The Latest: White House blasts ruling on immigrants program

The Latest: White House blasts ruling on immigrants program

The Latest: White House blasts ruling on immigrants program

With an eye on bolstering cyber security protocols and cracking down on leaks to the media, Chief of Staff John Kelly issued a memo to staff on Wednesday outlining the administration's new ban on personal cell phones within the West Wing complex of the White House. He has said Mexican immigrants were "bringing crime" and were "rapists".

The new guidelines on "unmasking" Americans, however, were a side show to the House showdown over the Foreign Intelligence Surveillance Act, reauthorizing a collection program set to expire on Jan. 19.

"For the purposes of this memorandum, the West Wing means the facility generally located between the President's Executive Residence and West Executive Drive", a footnote of the memo reads.

Cornyn said the six lawmakers were hoping for a deal and "everyone would fall in line". Rand Paul, a Kentucky Republican who frequently champions civil liberties issues, threatened to filibuster the reauthorization, citing privacy concerns.

When intelligence agency and congressional leaders saw that post, only hours before the scheduled House vote, they scrambled to urge Trump to follow up restating his official support.

An onscreen graphic during the segment read, "House votes on controversial FISA act today".

"This is the act that may have been used, with the help of the discredited and phony Dossier, to so badly surveil and abuse the Trump Campaign by the previous administration and others?"

Cornyn said the real work for a bipartisan immigration deal will be achieved by a group of four leading lawmakers - the No. 2 Republicans and Democrats in both the House and Senate. She said, "This behavior is unacceptable from the leader of our nation" and called on Trump to apologize to the American people "and the nations he so wantonly maligned". "Do we need more Haitians?'"

In recent months, top advisers on foreign and domestic policy have announced their departures.

"How do 6 people bind the other 94 in the Senate?" "FISA is something the President should have known about long before he turned on Fox this morning".

While the memo cites the need to protect classified information, one senior White House official says this is really more about preventing those embarrassing and politically damaging leaks that have plagued Trump's first year in office.

"Our security is not a partisan issue", said Coats, a former senator from Indiana.

The FBI and intelligence agencies say being able to query the database is essential to keeping America safe and the Trump administration had wanted the program to be reauthorized without change.

These six reporters will work in conjunction with CNN's extensive team of digital White House reporters.

At a White House bargaining session Tuesday, Trump told nearly two dozen lawmakers that they were "not that far away from comprehensive immigration reform".

The House ultimately passed the legislation on Thursday by a vote of 256 to 164.

Exceptions would apply, such as for murder, kidnapping and other crimes specified in the bill.

Earlier, the House rejected a measure that would have imposed stiffer restrictions on the FBI.

Trump's position seemed to be in opposition to the Trump administration's position, potentially putting the reauthorization vote in doubt. Forty-five Republicans and 119 Democrats voted no. He never cited any evidence, and top intelligence and FBI officials as well as Republicans in Congress swiftly rejected the accusations as false.

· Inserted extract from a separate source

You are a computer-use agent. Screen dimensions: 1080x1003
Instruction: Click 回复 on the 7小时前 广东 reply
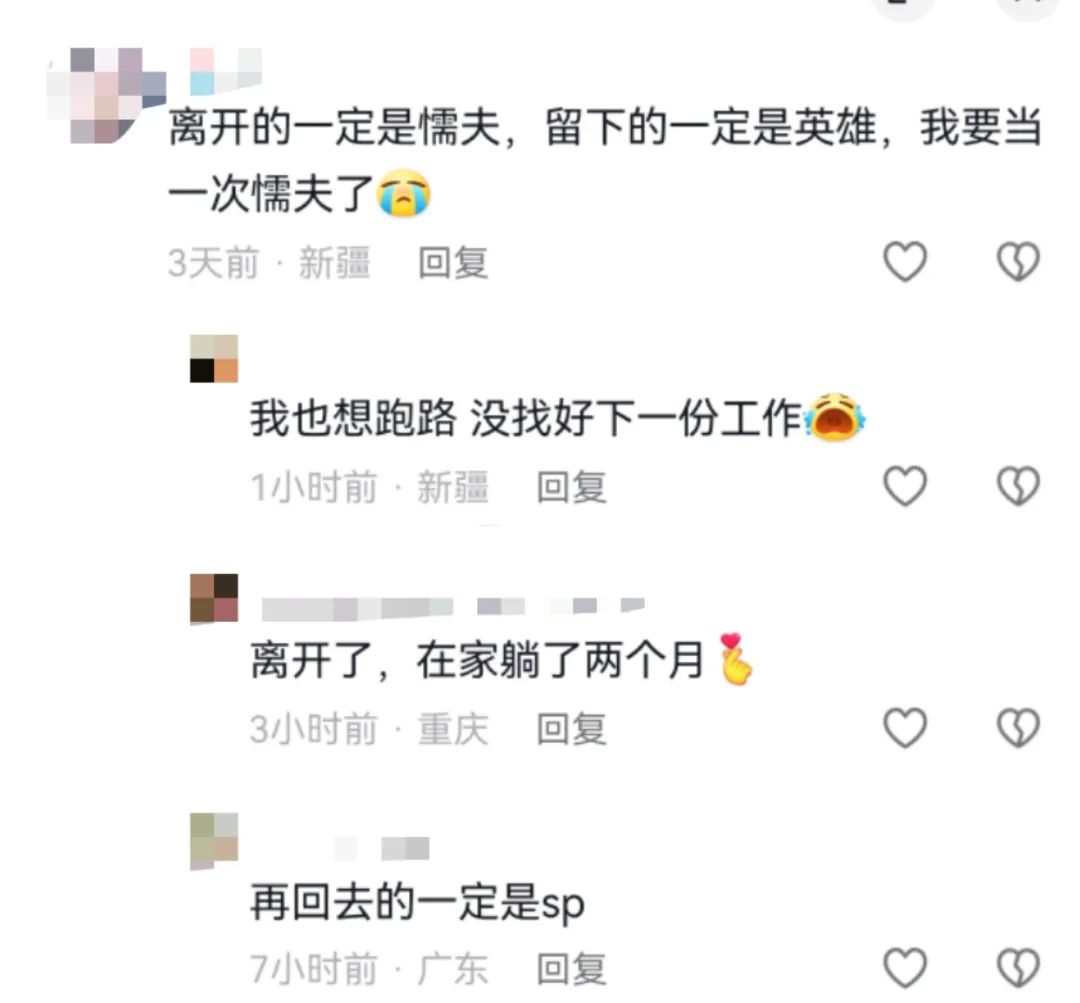click(572, 969)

Among Republicans, some conservatives are insisting on going further than the steps that Trump has suggested. The Associated Press hasn't independently confirmed the report.

As Trump's morning tweet sent shockwaves through Washington, the president once again took to Twitter, this time to voice support for the 702 authority.

"We weren't confused, but some of you were", press secretary Sarah Sanders said. That reality has been exacerbated during Trump's first year in office, which was marked by chaos, internal backbiting and the constant specter of special counsel Robert Mueller's Russia probe. But it wasn't just Democrats objecting.

DeStefano will also continue to oversee the Office of Presidential Personnel, as well as taking responsibility for the Office of Public Liaison and the Office of Intergovernmental Affairs, people familiar with the plans said.